Después de una mágica clase de lenguas con la señorita Claudia, de la que estaba secretamente enamorado, y no dejaba de mirarla ni siquiera, si tenía ganas de ir al baño, en tercer grado era el único motivo justificable, por el cual me gustaba la escuela, durante el Gobierno de Onganía en 1969, y era la única vez que a la campana de salida la odiaba con toda mi alma, ya que no la vería hasta el próximo lunes.
Parecíamos un malón incontenible hacia la fila de formación para arriar la bandera, y era infinita la espera, esa bandera se burlaba en cámara lenta, la señorita Gutiérrez, maestra de las de antes, no aceptaba de ninguna manera el timbre, y tenía, según el motivo distintos sonidos para la antigua campana de bronce, para la entrada campanadas seguidas, recreo de dos en dos, salida cuatro seguidas, ese era el más maravilloso porque terminaba la jornada.

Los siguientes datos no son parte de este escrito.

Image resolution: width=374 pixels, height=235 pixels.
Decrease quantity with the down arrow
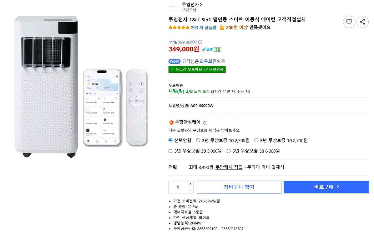coord(190,190)
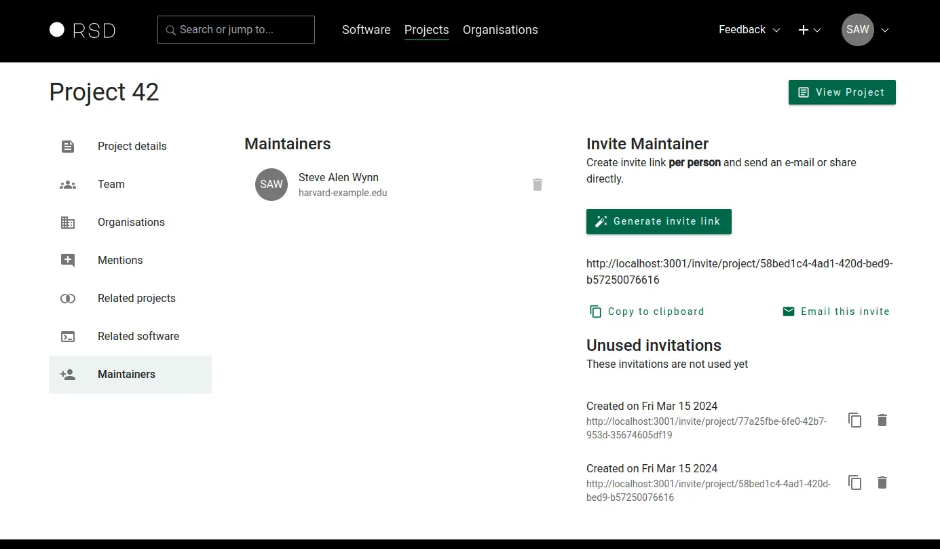Click the SAW avatar next to Steve Alen Wynn
940x549 pixels.
[x=271, y=185]
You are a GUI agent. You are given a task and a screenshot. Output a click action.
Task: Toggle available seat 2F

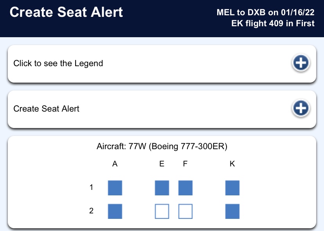[x=185, y=211]
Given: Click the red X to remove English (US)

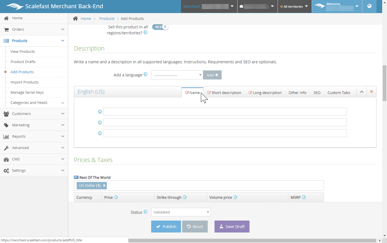Looking at the screenshot, I should coord(371,92).
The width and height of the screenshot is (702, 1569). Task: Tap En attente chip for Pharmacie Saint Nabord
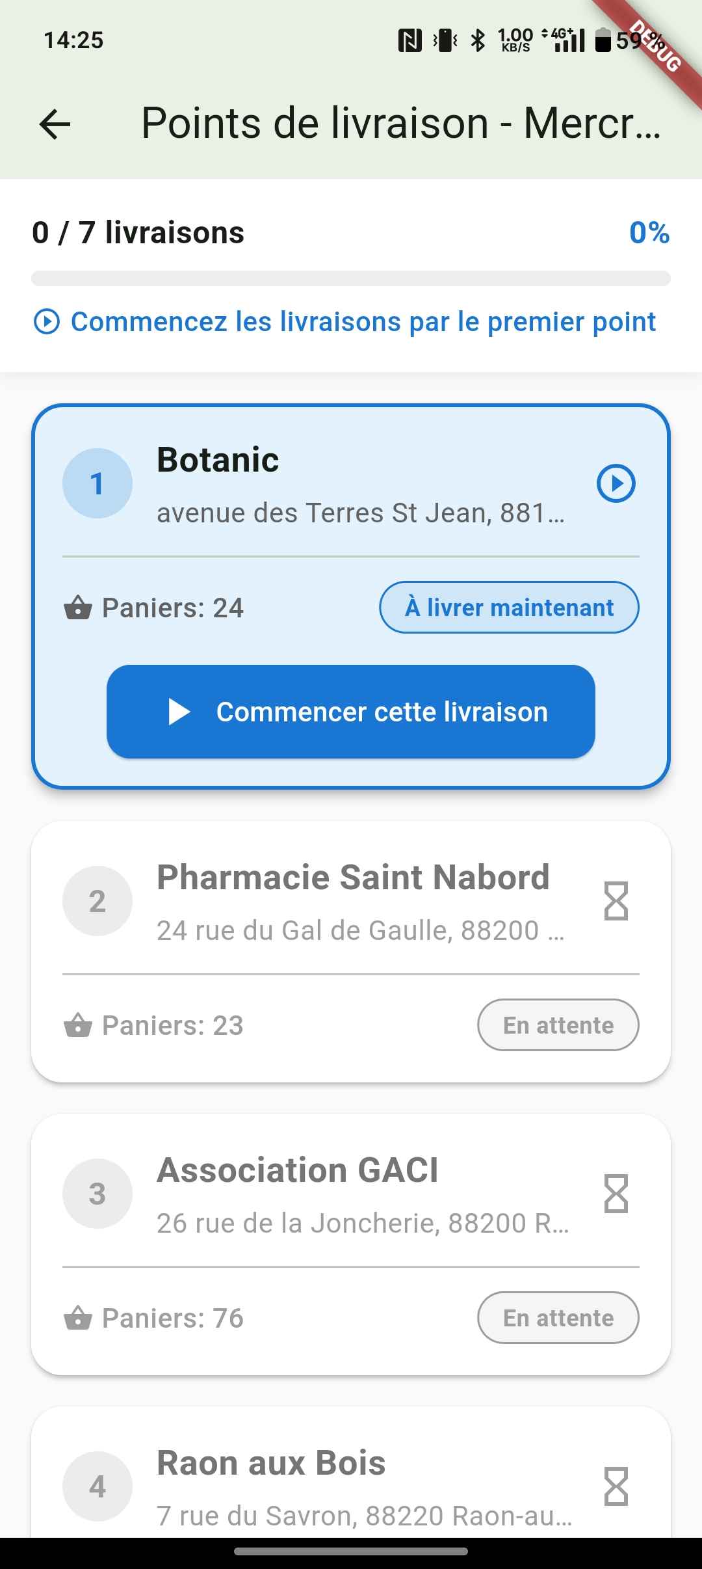[x=558, y=1025]
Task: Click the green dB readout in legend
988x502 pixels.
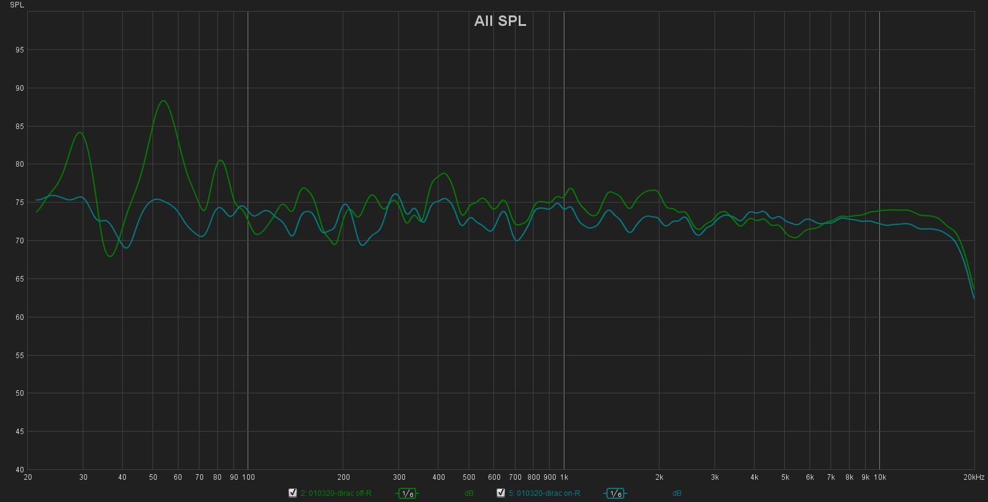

Con Graciela, mi hermana, partíamos raudos a la parada del colectivo, pero, cumpliendo el ritual diario y obligatorio, ring raje, hasta llegar a la plaza y trepar al moral y devorar cientos de moras, dejando nuestras manos y bocas haciendo juego con el fruto, al llegar a la parada del 204, junto a la lechería Ulyt, un obrero y vecino del barrio a escondidas nos regalaba un frasco de yogurt, bien espeso como nos gustaba, un placer de los Dioses.
La casa, estaba a una cuadra de la parada del colectivo, era una cuadra divertida, de tierra, con zanjas donde las anguilas nos enviaban besos y las ranas chapuzones a nuestro pasar, las vacas y caballos ya nos miraban como de sus familias, el afilador nos recibía con su flauta, el lechero en su carro de dos caballos nos regalaba un litro de leche de ordeñe, y el mimbrero también con su carro nos saludaba a cornetazos. Al fin la llegada a casa, el hambre nos superaba, y más con el aroma que llegaba de adentro, era lógico, día lunes mi vieja hacía puchero y ese día nada menos que de gallina, me dolió un poco porque sacrificaron a la bataraza, pero se me olvidó con lo delicioso del puchero de mi vieja.